愚問だろう。暗に語ったノイズを体内に共鳴させ、ちらつく炎を見るともなしに眺める。ぱちりとはぜた火花が、時の流動を物語っている。

「科学とは、過信するものではないよなあ」

返ってきた満足の笑いに顔を顰めると、その笑いさえ嘲るような響きを帯びてくる。

結局は、そういうことなのだ。限界に触れなくなった人間は、傲慢になりすぎる。

そう。戦場を知らない指揮官が、戦況だけで無謀な策を現場に押し付けるように。

今や世界から封じられてしまった争いの技術を、骨身に叩き込んで今を生きている私と彼には、その限界が見える。自然の前ではいかに人間が無力か、欠けた心の端に沁みついて、はなれないのだ。

今や表立っては存在しなくなった武力も、真実は公的秘密の名の下に各国の裏に潜り込み、確かに存在している。ただ民衆の見えないところで蠢いているだけだ。

生い立ちの負い目はあれど、名実共に名高い我々としても例外などなく、世界の奥底に潜らされた過去は、むしろわたしにとっては懐かしいものとなりつつある。もしあんなことが起きなければ、いまだあの生暖かい社会の端で、安穏と生きていたのかもしれない。

追われる身となったわたしに残されたのは、手になじむ血を吸った愛銃と、忌々しいまでの悪夢だけだ。それでも再び、失ったものを取り戻そうとこんな地下で身を縮めているわたしは、一体何なのだろう。

人の気配の背後で、ノイズが懐かしい母国の響きを再び垂れ流し始めた。この勇猛な響き。間違うはずも無い、母国が対日潜入兵の司令へと利用する無線の開始音楽「遊撃隊行進曲」のはずだ。たしか、日本でも明治末期に流行したとか。
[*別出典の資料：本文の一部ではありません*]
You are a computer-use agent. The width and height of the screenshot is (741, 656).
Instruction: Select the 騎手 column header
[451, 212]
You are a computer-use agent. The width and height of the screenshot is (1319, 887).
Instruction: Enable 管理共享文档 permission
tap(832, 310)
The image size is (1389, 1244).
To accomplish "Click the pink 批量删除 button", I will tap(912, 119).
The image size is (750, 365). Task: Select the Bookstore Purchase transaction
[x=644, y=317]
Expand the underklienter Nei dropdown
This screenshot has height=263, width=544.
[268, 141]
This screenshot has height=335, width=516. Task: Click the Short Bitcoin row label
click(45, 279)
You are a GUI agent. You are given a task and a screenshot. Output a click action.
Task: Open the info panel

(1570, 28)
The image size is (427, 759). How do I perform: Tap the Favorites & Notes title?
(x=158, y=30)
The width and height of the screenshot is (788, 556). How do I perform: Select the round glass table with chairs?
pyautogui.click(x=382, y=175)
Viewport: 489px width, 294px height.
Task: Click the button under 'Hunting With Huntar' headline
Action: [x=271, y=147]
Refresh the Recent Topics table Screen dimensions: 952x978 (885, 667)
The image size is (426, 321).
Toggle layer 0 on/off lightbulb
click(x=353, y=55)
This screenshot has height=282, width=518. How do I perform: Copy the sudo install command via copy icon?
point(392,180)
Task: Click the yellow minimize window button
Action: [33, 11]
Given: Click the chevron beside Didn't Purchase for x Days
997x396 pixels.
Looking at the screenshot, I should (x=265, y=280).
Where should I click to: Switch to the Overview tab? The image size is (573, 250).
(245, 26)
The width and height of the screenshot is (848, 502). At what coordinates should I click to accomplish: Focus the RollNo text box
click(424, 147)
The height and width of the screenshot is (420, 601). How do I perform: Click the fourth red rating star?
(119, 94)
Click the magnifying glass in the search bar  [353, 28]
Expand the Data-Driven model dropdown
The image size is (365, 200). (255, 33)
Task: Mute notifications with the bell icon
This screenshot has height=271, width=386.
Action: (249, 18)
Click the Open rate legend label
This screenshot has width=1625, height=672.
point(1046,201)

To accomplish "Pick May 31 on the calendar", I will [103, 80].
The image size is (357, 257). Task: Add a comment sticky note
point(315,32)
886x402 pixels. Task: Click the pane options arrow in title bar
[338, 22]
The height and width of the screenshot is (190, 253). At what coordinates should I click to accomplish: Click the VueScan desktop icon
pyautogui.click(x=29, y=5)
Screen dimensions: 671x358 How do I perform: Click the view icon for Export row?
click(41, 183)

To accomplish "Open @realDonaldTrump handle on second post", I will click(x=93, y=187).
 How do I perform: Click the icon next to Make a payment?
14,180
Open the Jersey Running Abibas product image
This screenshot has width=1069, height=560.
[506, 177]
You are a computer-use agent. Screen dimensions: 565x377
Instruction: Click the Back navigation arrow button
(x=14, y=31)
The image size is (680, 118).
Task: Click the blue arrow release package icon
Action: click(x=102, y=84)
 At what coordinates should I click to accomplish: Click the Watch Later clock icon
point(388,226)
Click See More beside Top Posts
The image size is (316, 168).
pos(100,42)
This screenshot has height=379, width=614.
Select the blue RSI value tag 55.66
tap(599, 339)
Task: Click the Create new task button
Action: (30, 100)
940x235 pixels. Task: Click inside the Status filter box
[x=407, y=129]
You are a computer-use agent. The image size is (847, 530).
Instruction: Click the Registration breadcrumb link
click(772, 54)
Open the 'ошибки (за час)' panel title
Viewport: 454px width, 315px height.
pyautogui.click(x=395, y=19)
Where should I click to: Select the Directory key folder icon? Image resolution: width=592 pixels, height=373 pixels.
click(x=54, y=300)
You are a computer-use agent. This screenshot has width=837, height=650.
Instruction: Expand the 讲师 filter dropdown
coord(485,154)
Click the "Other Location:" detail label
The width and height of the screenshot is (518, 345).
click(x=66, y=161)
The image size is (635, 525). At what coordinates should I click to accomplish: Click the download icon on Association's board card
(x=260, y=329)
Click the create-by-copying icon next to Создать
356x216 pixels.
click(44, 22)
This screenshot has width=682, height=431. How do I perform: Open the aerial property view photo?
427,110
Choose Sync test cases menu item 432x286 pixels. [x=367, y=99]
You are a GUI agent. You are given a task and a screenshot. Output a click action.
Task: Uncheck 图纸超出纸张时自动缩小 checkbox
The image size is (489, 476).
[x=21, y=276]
まさか、と訝しげに片目を細めると、「気まぐれだ」と先回りする答え。

「俺への指令は、短波ラジオからのモールス信号だからな。久しぶりにあの強気な言い回しを聞きたくなって、つけてみた」

背後では、母国語の抑揚の無い声が、隊員一人ひとりに与えられた識別番号を読み上げ、三桁と二桁の乱数を読み上げ始める。それを適当な形に変換させ、指令を読み取るのだ。淡々とした音調の共鳴を腹の中で感じながら、ぼんやりと淡い炎の明かりを眺めた。

「おい、ミグ」

不意に、低く押し殺した声が耳朶を打つ。急に真剣になった彼に疑念を感じたわたしは、ただ耳を澄ますことを返事にした。

「絶対に勝てよ」

本当なら、茶化す言葉なのだろう。しかし、声色があまりに真剣すぎていた。思わず疑問符を口にしたわたしの耳に、嫌に落ち着いた彼の声が、電子音を纏いながら強い意志を覗かせている。

「これは、戦争なんだからな」

戦争。

懐かしい言葉を聞き取り、どこか違和感が澱む。ずるりと引っ張り出された得体の知れない赤黒いものが、苦痛にのたうったようだ。

彼は確か、わたし以上に自由を保障されていないはずだ。過去も、現在も、未来さえも。

どの国からも爪弾きにされ、何度も隠れ蓑を代えながら、愛すべき国に牙を剥くようになった彼は、確かに昔から絶対的な決定力と実行力を持ち合わせていた。

それでも実際は、全てを優に操っていたわけではない。彼が決断を下せたのは《裏切り》という絶対的な結果だけなのだ。その結果があまりに大きく見え、彼を絶対的な威厳を持つものへと見せている。

「これは戦争だ」

止めを刺すかのように、再び彼が吹き込む。

「俺たちが生きるための、な」

彼ははるか昔、生きるために己の守らねばならぬ全てを捨てた。その結果、手に残った唯一つのものには、今でも献身的とさえ言える執着を見せている。実際に必要となれば、すぐさま己の全てを捨てるのだろう。地位も、名誉も、金、人脈、知りうる全てを捨て、文字通り捨て身で。単なる細胞の集まりでしかない自身の身だけを武器にして。

では、わたしにはそんなことが出来るのだろうか。……いや、わたしは不測の事態で失ったものを、惨めにも再びかき集めようとしている男だ。考えるまでもない。

涼やかな尾を引き波紋を広げた彼の声が、まるでその時だけ耳障りなノイズが身を隠したかのように明瞭に聞こえる。直後、一瞬強くなった砂嵐の雑音が辺りをさらうように吹き荒れ、知らず肌がざらつく錯覚に囚われた。収まった雑音の先では、砕けたような笑い。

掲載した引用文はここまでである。